Exercise brief ->
Reproduce, unchanged, the lines between the one holding "Screen dimensions: 680x455" and the last line of the records, including both ends, but no pictures.

Data records ->
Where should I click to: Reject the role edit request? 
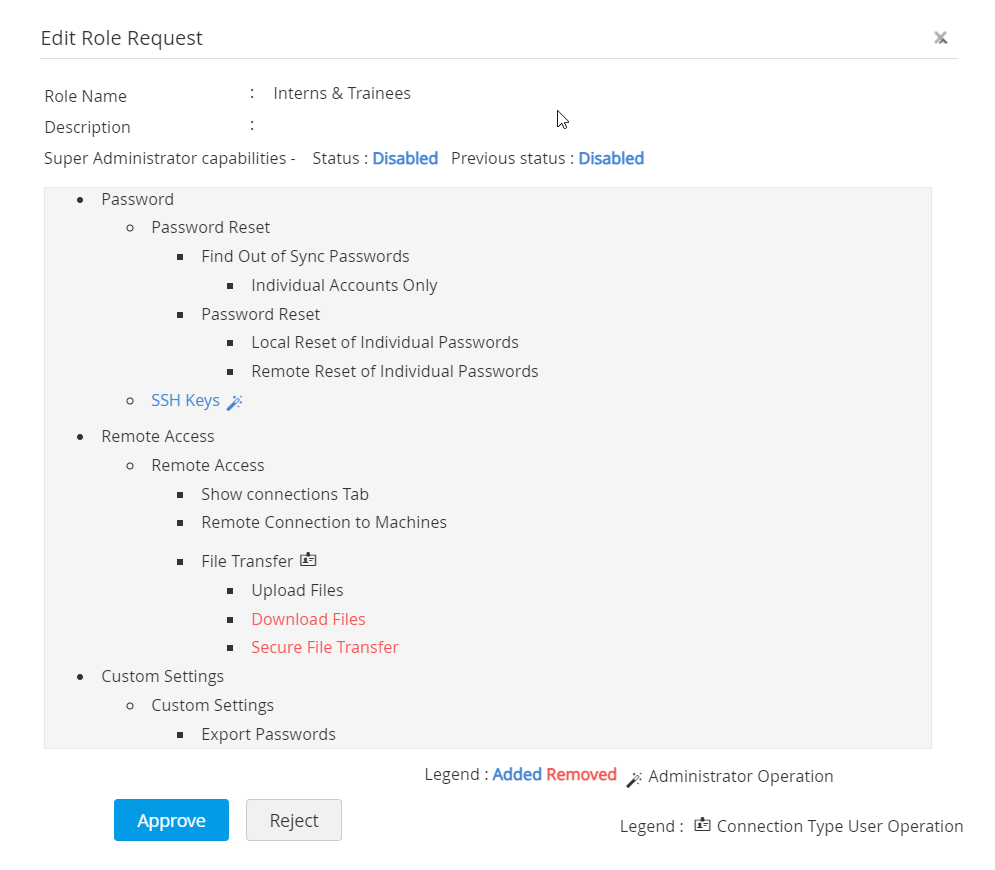(x=294, y=820)
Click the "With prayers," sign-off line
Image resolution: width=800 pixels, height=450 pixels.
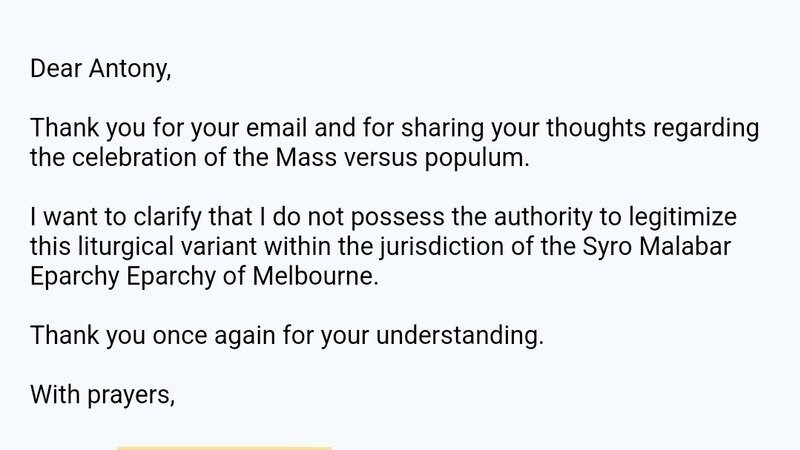point(103,395)
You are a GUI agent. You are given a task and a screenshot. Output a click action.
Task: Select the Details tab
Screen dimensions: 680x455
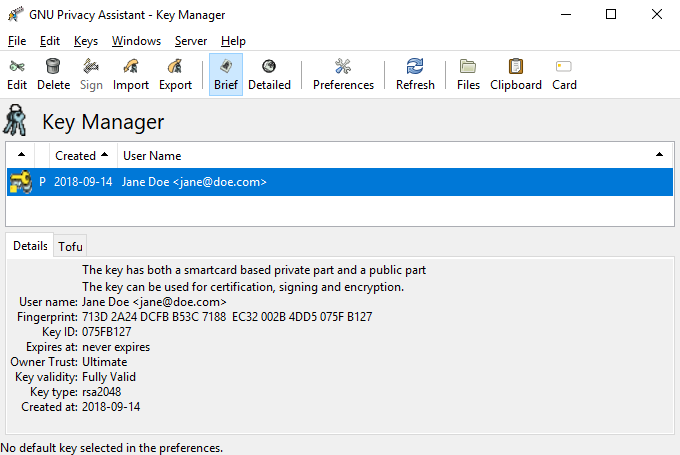(30, 246)
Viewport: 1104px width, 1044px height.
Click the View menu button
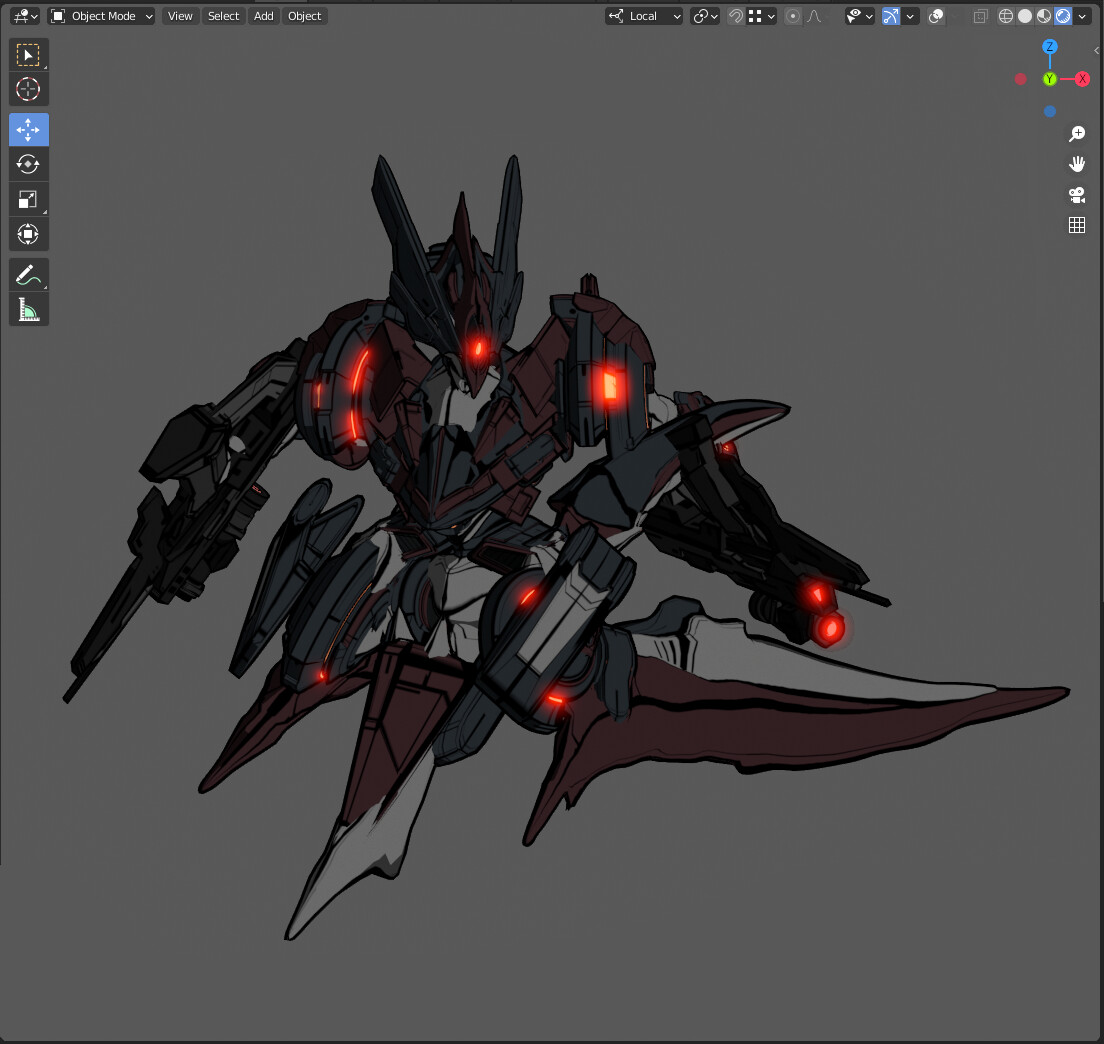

Written answer ->
Screen dimensions: 680x455
(30, 246)
Viewport: 1104px width, 1044px height.
Click the View menu button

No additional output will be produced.